Bom dia!
Achei uma notícia bem interessante no
portal IG (conteúdo da Reuters), sobre o uso de dados pessoais de forma
irregular pelo Facebook. Isso mostra que, cada vez mais, o provedor vem
lucrando (muito) ao negociar os nossos dados com grandes empresas. Logo, a relação entre o usuário e o Facebook não é marcada pela gratuidade, mas sim, pela remuneração
indireta.
E como fica a nossa privacidade? Ainda
há privacidade na rede?
"SAN FRANCISCO - Um juiz
norte-americano concedeu nesta segunda-feira (26/08/13) aprovação final para um
acordo de US$ 20 milhões a ser pago pelo Facebook em um processo sobre
publicidade, apesar de críticos afirmarem que o acordo não protege a
privacidade de crianças usuárias da rede social.
Getty Images
Facebook, de Mark Zuckerberg, é responsabilizado na
Justiça dos EUA por abusos em "Histórias patrocinadas".

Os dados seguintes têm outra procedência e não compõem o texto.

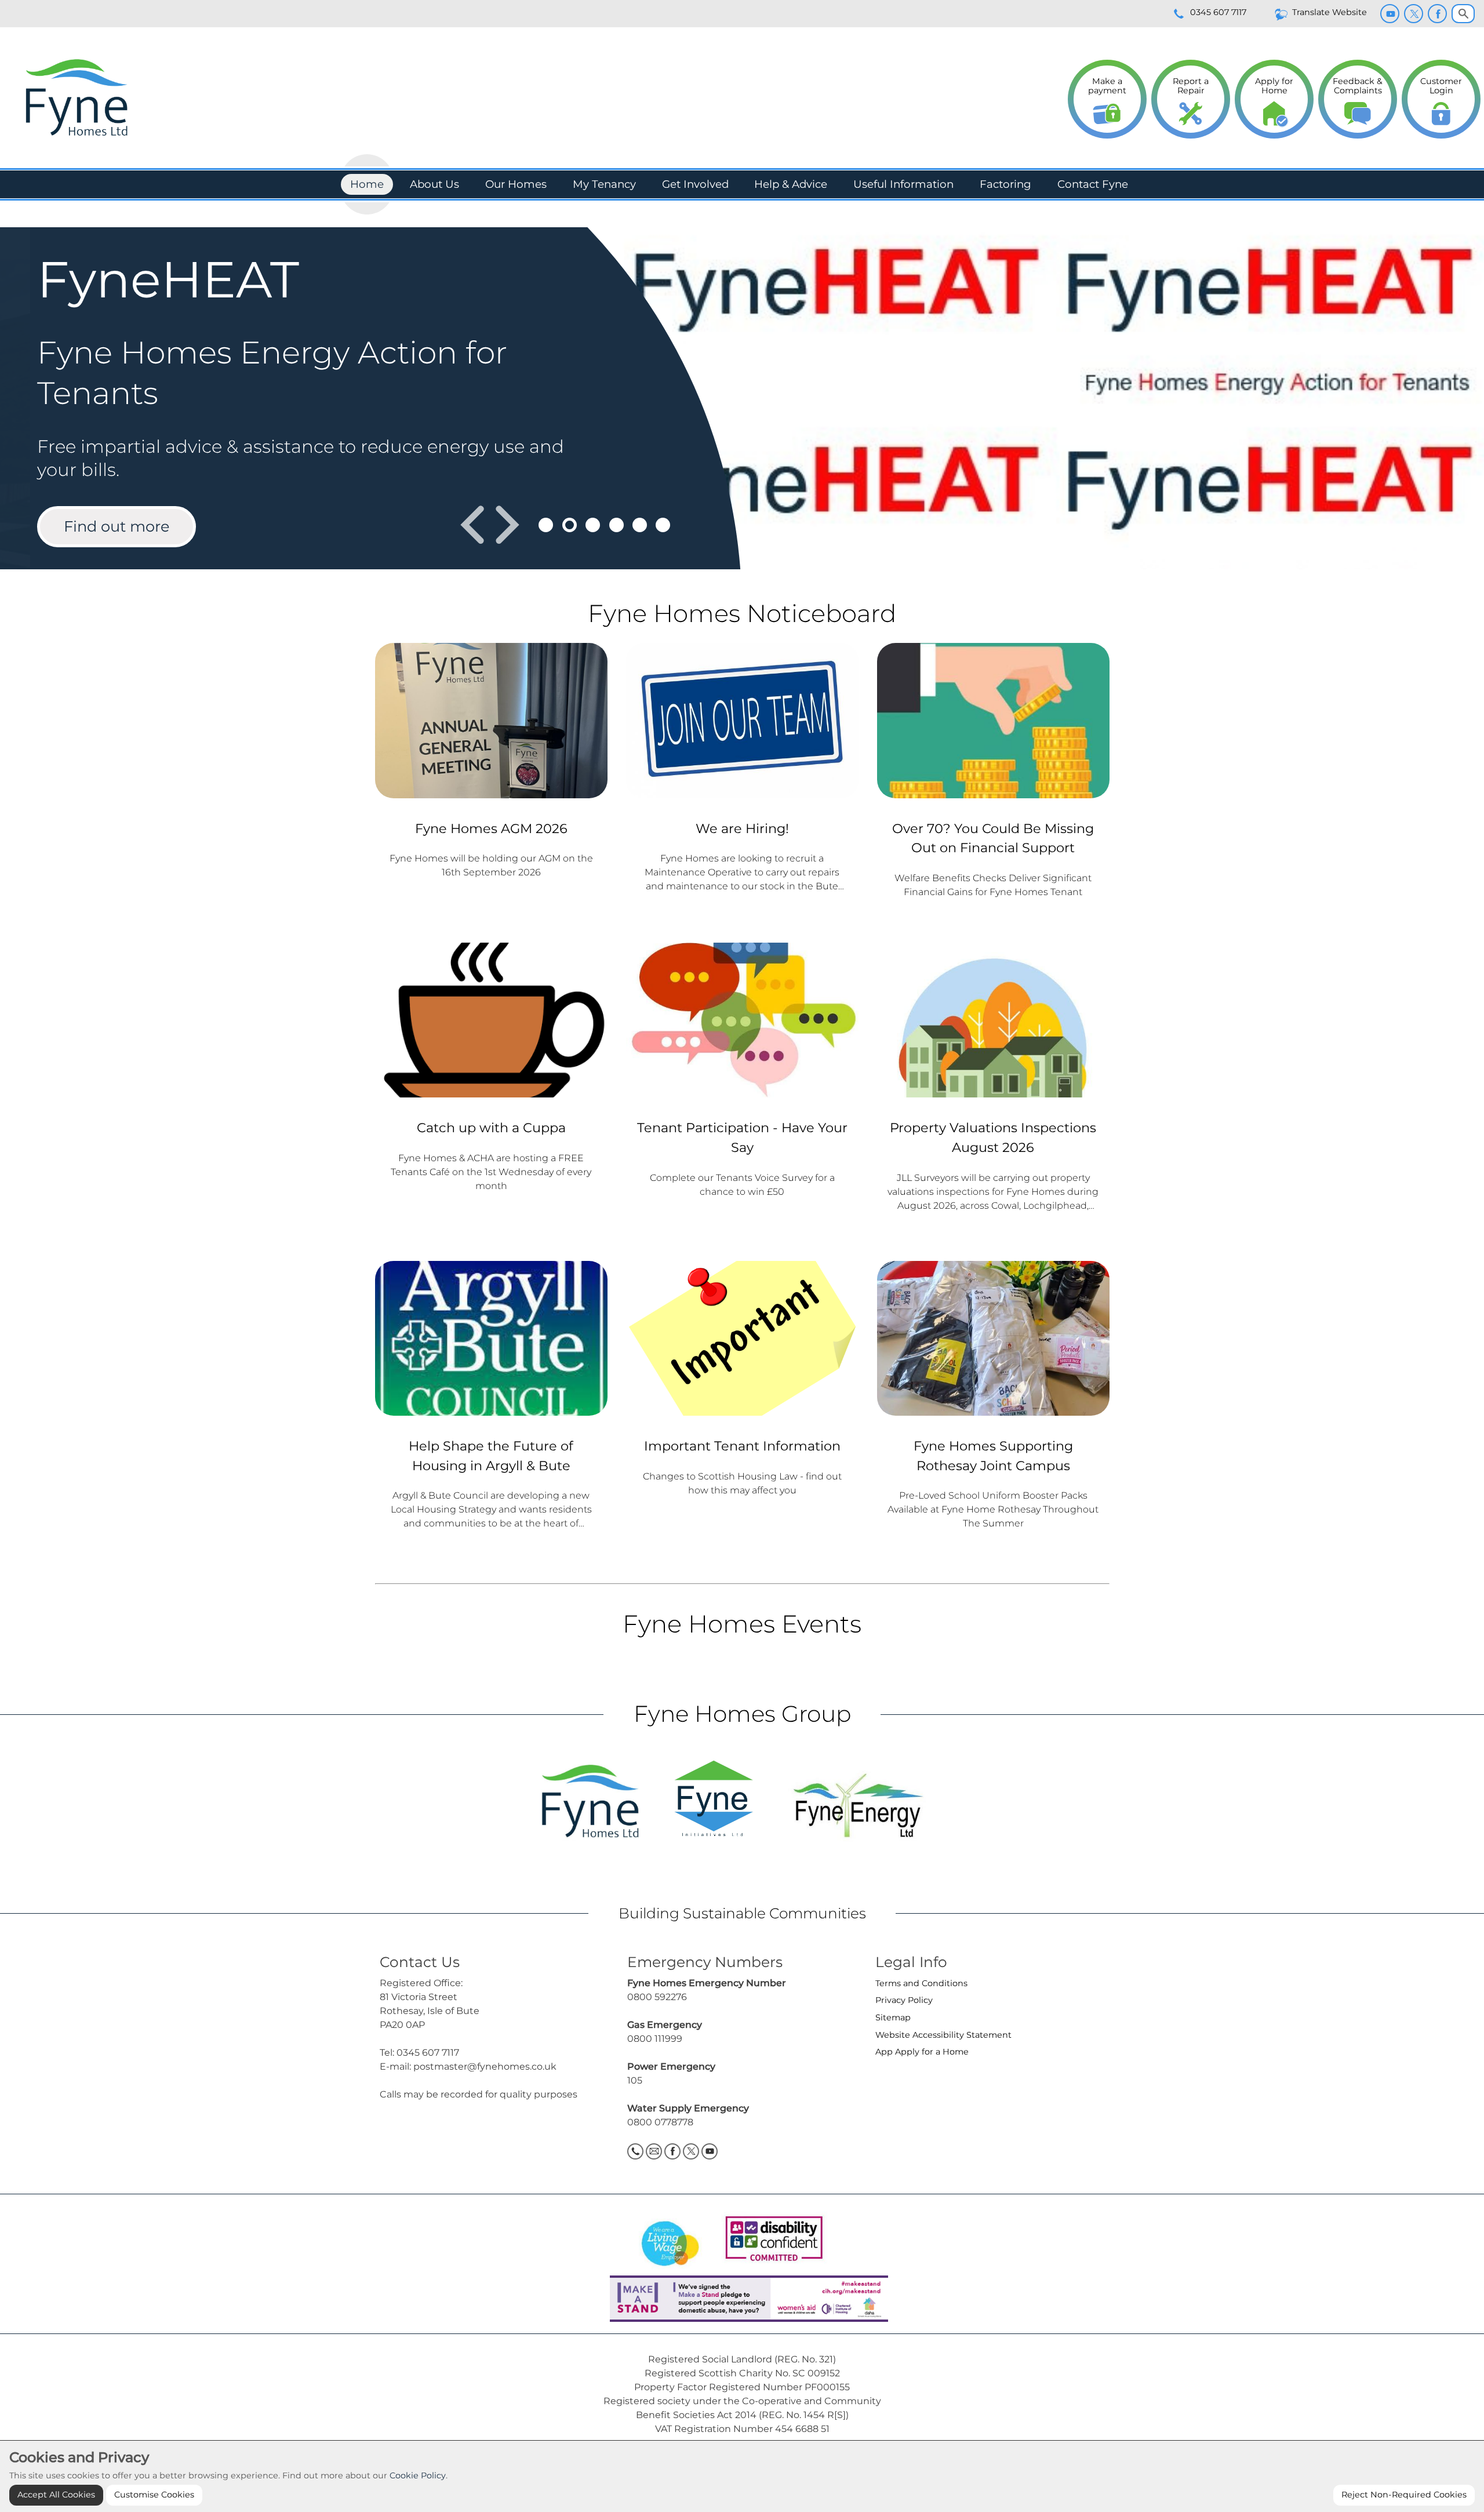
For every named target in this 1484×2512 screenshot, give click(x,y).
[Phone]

Cinco pessoas entraram com uma ação contra o
Facebook em 2011, afirmando que o programa da rede social "Histórias
Patrocinadas" informava os amigos dos usuários quando estes utilizavam a
opção "curtir" para determinadas marcas sem pagá-los ou permitir que
eles desabilitassem esse mecanismo.
As "Histórias Patrocinadas" são anúncios
que aparecem na página de notícias dos usuários do Facebook e normalmente estão
ligados ao nome e à foto do perfil de um dos amigos, que "curte" a
marca.
O caso levantou preocupações sobre privacidade e a
forma como o Facebook monetiza conteúdo dos usuários.

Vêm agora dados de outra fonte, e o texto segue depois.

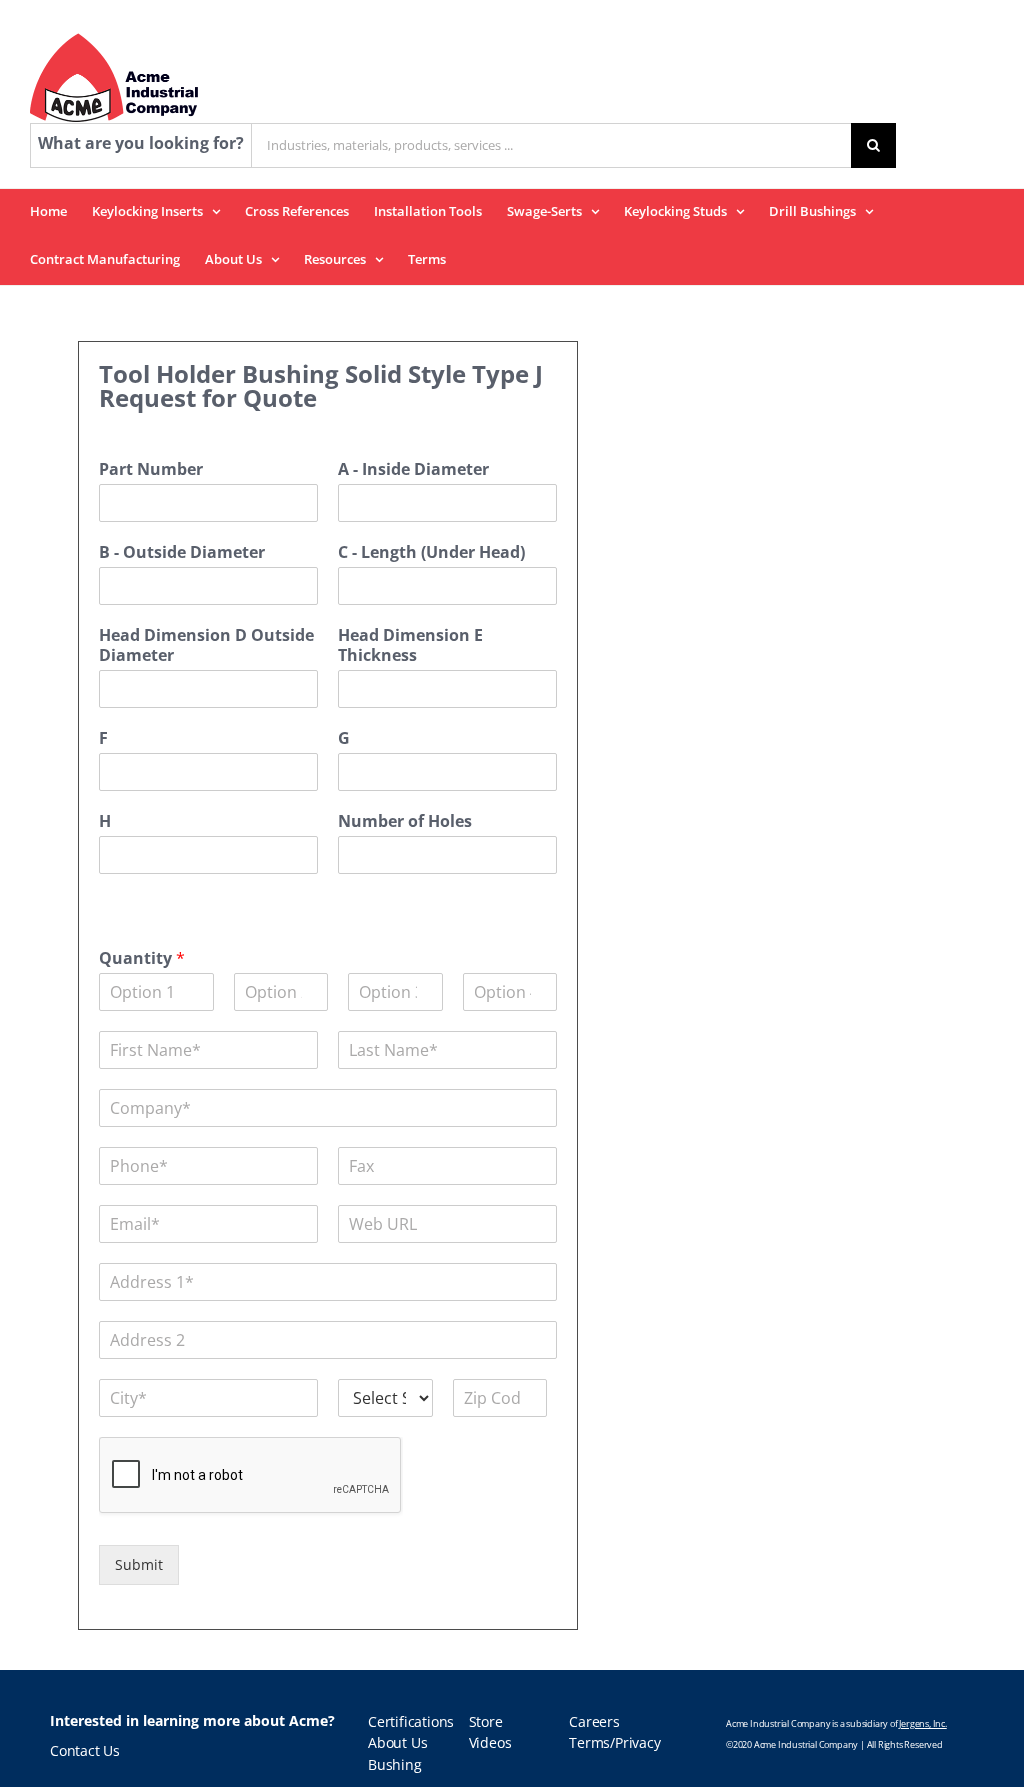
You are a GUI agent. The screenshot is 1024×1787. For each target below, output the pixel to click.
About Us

Sob os termos do acordo, o Facebook pagará US$ 20
milhões (cerca de R$ 47 milhões) para compensar os demandantes, e prometeu dar
aos usuários mais controle sobre como seu conteúdo é compartilhado - mudanças
que os advogados dos demandantes avaliam em 145 milhões de dólares.
O Facebook cobrou dos anunciantes aproximadamente
US$ 234 milhões (cerca de R$ 556 milhões) pelas "Histórias
Patrocinadas" entre janeiro de 2011 e agosto de 2012, afirmam dados do
processo.
Advogados de defesa dos direitos das crianças
argumentaram que nenhum menor pode ter seu conteúdo compartilhado com
anunciantes. Mas na decisão desta segunda-feira, o juiz do distrito de São
Francisco Richard Seeborg escreveu que o acordo, "apesar de não incorporar
todas as funções que alguns dos opositores prefeririam, possui valor
significativo".
Representantes do Facebook e dos demandantes não
foram encontrados para comentar o caso."